Non crede che gli italiani farebbero fatica a capire le ragioni di una rottura il giorno dopo una vittoria?
«Intanto, se non ci fosse stata la caduta del governo Prodi, secondo me Fini nel Pdl non ci sarebbe mai entrato, perché la sua reazione al “predellino” fu vera. Poi c’è la coabitazione con Berlusconi, difficile per tutti coloro che non accettano una subalternità. In questi due anni, Fini ha abbozzato un’ipotesi di destra moderna ed europea che in Italia non c’è. E ora la strada è molto stretta, ma a questo punto la deve imboccare. Non uso volentieri la parola credibilità, ma osservo che ormai può costruire qualcosa di serio e forte solo se rischia. Altrimenti, se restasse dentro il Pdl, non avrebbe spazi politici per sviluppare le sue idee».
E voi che tipo di rapporto dovete instaurare con lui? Colpisce che in pochi giorni il Pd sia passato dall’incertezza se dialogare con Casini alla quasi certezza di farlo con Fini.
«L’unico che ha trattato questo argomento è stato D’Alema e mi sembra corretta la sintesi trovata da Bersani. E’ ovvio, siamo attenti a quello che succede anche nell’altra metà campo, ma non perché si possano costruire assi politici particolari».
E cosa sperate di costruire allora?
«Il Paese ha bisogno di riforme, ma non si faranno partendo dal presidenzialismo populista berlusconiano e dalla bozza Calderoli. Se si mette in movimento il quadro politico, probabilmente matureranno in Parlamento le condizioni per fare riforme più sensate. Non sono in discussione altre maggioranze. E in questo momento i tatticismi finirebbero per stritolare due grandi strategie: una in campo, che è la nostra, e l’altra che mi auguro si apra, quella di Fini e di chi sceglierà di essere suo compagno di viaggio».

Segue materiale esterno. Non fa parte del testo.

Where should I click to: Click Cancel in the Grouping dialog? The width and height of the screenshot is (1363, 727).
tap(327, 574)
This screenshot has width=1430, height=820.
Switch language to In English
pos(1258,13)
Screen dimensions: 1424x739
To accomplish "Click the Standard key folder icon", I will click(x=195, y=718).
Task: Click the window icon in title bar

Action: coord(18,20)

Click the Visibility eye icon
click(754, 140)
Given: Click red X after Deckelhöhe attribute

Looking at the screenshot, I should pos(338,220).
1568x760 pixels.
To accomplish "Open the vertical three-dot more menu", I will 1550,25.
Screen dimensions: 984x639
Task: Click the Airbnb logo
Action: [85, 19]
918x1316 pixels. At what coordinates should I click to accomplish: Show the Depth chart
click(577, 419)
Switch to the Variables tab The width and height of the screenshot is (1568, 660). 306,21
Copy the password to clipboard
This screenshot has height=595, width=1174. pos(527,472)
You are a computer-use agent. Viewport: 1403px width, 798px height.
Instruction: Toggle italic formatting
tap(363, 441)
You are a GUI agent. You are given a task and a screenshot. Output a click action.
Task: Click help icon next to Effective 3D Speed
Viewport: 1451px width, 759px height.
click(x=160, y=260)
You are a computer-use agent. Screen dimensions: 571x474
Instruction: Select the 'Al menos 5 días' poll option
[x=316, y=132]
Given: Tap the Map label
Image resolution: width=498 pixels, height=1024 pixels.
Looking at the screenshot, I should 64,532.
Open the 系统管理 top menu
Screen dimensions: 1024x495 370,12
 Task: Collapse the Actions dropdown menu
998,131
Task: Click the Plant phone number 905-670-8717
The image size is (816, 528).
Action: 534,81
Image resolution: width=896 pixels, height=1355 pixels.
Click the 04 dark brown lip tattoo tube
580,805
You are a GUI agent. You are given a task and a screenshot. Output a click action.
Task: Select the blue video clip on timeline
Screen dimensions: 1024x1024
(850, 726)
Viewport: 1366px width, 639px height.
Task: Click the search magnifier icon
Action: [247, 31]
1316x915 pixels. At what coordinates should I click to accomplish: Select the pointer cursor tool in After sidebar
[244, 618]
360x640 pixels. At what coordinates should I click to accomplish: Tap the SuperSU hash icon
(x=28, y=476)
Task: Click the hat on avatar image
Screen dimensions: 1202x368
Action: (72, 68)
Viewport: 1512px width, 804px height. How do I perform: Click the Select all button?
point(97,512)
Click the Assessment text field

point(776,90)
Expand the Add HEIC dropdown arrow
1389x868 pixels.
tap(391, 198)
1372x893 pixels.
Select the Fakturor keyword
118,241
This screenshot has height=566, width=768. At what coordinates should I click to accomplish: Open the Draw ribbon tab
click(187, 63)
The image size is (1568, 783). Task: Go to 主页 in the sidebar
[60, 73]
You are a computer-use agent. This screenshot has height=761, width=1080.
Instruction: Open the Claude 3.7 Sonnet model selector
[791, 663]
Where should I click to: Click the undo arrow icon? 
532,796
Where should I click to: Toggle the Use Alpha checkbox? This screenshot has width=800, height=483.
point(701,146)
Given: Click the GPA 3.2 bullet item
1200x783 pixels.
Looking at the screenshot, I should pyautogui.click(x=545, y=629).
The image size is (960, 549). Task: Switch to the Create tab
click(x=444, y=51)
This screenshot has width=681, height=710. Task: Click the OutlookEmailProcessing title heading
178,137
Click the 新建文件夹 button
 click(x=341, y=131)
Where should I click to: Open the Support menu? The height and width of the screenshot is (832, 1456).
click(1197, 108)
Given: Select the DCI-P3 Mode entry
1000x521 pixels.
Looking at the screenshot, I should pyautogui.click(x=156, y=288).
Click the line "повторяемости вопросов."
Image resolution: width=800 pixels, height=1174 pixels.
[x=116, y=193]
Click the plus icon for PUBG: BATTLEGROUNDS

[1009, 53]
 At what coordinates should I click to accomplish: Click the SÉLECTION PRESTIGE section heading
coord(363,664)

Lei è sicura di poter definire «grande strategia» quella messa in campo dal Pd?
«E’ vero che se loro sono in crisi noi non veniamo percepiti come un’alternativa. Ma siamo il partito dell’unità d’Italia e del lavoro, questo progetto ci deve spingere a stare uniti, ad allargare il campo e a riprendere con coraggio un dialogo con il Paese».
«Non abbiamo paura per noi, ma l’Italia non può andare avanti con elezioni che producono elezioni. Cosa si risolve? E anche se si mette in movimento il campo del centrodestra, sia Fini che Berlusconi hanno detto che non è a rischio il governo. Quindi queste riforme, sociali, istituzionali e della giustizia, le vogliamo fare o no?».
A proposito di giustizia, pare che lei non abbia apprezzato la fuga in avanti del responsabile del Pd, Orlando.
«Come ha detto Bersani, quello è un punto di partenza».
Veramente ha detto che quella è la proposta del Pd.
«In realtà, la cosa che ha infastidito di più alcuni è quel titolo del Foglio, “Il Pd offre giustizia a Berlusconi”. In questo momento a Berlusconi non si offre nulla, anche se in Parlamento ci si confronta su tutto, pure sulla giustizia. Ma alcuni aspetti di merito di quella proposta, sull’obbligatorietà dell’azione penale, sui poteri disciplinari ed altro ancora, vanno approfonditi. E’ bene che il Pd assuma l’iniziativa. Una cosa è certa: loro in questi anni si sono radicati nel cuore e nella mente degli italiani, noi no e dobbiamo riuscire a farci riconoscere proponendo grandi riforme».
Quindi la ricetta non è riformare l’assetto del partito come propone Prodi? Raccontano che con Bersani le sia scappata una battuta: «Romano? Ho dovuto leggerlo due volte prima di capire».
«E’ chiaro che Prodi ha indicato una strada di rinnovamento delle classi dirigenti. Certo ora faremo un riordino dello statuto, ma il punto non è quello: il limite di quella proposta è che noi dobbiamo piuttosto presentarci come una forza di cambiamento che trasmetta agli italiani un’idea positiva nella quale possano riconoscersi».